Sunday, February 4, 2018

Thomas Jefferson quotes - the La Raza president

Rightists complain that organizations which support the idea of La Raza are supposedly "anti-American" and pose a threat to society. The irony is that Thomas Jefferson—the author of the Declaration of Independence and our third President (far from being an "anti-American")—would have been an outspoken proponent of La Raza if he was alive today.


The romantic use of the phrase 'La Raza' originates with José Vasconcelos in the 1920s. In contrast to Eurocentrists at the time, who tried to use 'la raza' as an exclusive term to refer to Hispanic "whites", Vasconcelos understood that the New World contains a mixture of all the Old World ethnicities and civilizations as well as the blood and culture of indigenous New Worlders. La Raza is the new, unique, combination which has resulted from the integration of all the world's ethnicities and cultures in the New World.

Importantly, La Raza was not just a word to describe the present-day ethnic mixes and variation, but an idealistic concept which would only truly be achieved in the future. Vasconcelos envisioned a "Cosmic Race" (La Raza Cósmica)—where all the best elements of Old and New World blood and culture can combine to form a race of unsurpassable quality. In this sense, the New World is not a mere melting pot of mixing without respect to quality, but a distillation tower where only the highest and noblest elements arrive at the pinnacle.
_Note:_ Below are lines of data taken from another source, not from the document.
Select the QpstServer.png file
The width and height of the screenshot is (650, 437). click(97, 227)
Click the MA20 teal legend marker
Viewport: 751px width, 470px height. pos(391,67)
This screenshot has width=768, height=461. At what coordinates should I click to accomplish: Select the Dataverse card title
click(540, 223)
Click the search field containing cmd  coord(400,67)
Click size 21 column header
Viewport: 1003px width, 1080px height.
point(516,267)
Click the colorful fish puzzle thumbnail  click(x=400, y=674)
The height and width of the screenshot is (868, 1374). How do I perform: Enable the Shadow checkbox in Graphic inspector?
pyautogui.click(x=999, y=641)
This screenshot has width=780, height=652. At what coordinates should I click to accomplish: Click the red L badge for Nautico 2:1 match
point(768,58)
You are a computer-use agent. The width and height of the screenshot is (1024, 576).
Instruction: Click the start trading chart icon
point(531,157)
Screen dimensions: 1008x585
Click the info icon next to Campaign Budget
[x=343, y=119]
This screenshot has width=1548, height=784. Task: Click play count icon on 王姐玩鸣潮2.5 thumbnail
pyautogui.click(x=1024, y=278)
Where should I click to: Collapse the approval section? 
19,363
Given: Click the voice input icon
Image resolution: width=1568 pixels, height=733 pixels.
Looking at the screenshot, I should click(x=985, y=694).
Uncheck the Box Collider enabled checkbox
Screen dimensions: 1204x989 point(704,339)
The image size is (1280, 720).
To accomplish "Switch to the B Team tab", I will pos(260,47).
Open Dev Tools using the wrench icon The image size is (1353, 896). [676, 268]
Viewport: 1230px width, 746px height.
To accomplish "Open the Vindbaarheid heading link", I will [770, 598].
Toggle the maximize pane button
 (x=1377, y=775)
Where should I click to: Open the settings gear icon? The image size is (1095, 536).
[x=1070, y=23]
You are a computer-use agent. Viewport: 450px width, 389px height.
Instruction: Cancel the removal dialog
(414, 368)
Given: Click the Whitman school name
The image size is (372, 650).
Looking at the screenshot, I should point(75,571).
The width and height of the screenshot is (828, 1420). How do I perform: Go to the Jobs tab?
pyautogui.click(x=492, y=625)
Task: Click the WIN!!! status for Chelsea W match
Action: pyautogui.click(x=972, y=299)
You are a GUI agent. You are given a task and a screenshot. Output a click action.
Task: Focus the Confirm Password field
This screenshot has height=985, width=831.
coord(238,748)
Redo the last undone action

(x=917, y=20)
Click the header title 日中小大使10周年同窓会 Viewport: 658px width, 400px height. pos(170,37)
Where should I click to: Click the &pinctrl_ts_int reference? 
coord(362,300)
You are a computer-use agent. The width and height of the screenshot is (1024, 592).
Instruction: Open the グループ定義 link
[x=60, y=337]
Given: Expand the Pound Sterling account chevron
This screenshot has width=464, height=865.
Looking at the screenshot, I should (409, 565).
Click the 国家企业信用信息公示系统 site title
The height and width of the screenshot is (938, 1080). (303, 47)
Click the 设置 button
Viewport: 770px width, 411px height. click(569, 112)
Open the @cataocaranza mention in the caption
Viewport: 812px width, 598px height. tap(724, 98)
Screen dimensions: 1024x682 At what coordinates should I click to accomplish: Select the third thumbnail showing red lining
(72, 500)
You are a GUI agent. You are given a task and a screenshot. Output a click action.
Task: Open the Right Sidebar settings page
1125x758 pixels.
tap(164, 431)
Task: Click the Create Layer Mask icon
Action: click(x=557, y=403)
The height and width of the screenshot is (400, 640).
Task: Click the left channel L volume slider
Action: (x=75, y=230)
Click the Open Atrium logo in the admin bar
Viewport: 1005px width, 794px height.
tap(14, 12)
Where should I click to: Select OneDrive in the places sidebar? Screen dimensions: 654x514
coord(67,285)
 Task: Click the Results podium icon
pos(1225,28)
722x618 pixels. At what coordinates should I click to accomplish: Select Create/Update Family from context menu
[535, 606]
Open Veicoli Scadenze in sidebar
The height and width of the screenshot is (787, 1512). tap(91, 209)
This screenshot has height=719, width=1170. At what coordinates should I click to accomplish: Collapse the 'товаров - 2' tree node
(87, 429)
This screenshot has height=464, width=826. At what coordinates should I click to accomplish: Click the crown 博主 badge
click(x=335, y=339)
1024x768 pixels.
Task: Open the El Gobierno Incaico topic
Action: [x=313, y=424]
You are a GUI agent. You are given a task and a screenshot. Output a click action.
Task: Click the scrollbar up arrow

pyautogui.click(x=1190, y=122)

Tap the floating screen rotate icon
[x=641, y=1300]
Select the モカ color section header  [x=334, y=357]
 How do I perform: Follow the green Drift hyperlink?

Vasconcelos and 21st century La Raza proponents were heavily influenced by Latin American society, where mixing has occurred to a much greater extent than the Anglosphere countries of the US and Canada. However, had Jefferson's policies and vision not been trampled on by Andrew Jackson and generations of other racists, the US could have been more in tune with its New World roots and psychologically distanced itself from Western Civilization to the extent that Latin American nations have been striving to do. In contrast to Jackson's policy of Indian Removal (which rapidly turned into the ethnic cleansing of an entire continent), Jefferson consistently advocated for Native American Integration—which would have marked the true break between the US being a Western colony and becoming a New World civilization populated by individuals of the cosmic race.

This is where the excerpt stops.